**** Exercise input ****

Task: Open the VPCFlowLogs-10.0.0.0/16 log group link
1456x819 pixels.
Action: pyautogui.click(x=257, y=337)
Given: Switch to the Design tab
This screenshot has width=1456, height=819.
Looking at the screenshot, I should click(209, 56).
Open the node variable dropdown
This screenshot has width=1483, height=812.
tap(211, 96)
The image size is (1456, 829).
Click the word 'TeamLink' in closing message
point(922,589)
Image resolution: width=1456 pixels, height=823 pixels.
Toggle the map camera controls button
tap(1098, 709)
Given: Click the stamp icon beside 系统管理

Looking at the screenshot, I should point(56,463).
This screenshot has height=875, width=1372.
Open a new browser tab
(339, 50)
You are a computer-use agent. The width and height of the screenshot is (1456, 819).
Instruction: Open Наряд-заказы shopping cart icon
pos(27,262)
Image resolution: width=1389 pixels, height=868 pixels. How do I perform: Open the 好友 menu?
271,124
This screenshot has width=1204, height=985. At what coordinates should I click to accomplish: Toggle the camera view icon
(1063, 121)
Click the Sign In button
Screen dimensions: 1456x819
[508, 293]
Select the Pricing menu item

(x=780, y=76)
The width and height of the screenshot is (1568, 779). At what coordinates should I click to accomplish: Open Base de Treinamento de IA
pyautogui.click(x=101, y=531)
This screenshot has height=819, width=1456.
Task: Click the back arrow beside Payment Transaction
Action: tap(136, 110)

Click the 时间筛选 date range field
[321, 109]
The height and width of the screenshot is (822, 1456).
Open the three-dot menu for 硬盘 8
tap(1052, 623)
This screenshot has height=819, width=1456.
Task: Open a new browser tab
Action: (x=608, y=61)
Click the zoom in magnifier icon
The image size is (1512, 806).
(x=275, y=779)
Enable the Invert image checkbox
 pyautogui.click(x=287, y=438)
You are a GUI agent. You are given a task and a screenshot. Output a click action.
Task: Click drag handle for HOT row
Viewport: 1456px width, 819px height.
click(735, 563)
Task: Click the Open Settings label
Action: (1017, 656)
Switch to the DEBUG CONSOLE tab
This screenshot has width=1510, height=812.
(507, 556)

****

== What to work on ==
Return, exactly as written, the "You are a GUI" line and each line after it through the end of the listing above.

== Result for this task ==
You are a GUI agent. You are given a task and a screenshot. Output a click action.
Task: Click drag handle for HOT row
Viewport: 1456px width, 819px height.
click(735, 563)
Task: Click the Open Settings label
Action: (1017, 656)
Switch to the DEBUG CONSOLE tab
This screenshot has width=1510, height=812.
(507, 556)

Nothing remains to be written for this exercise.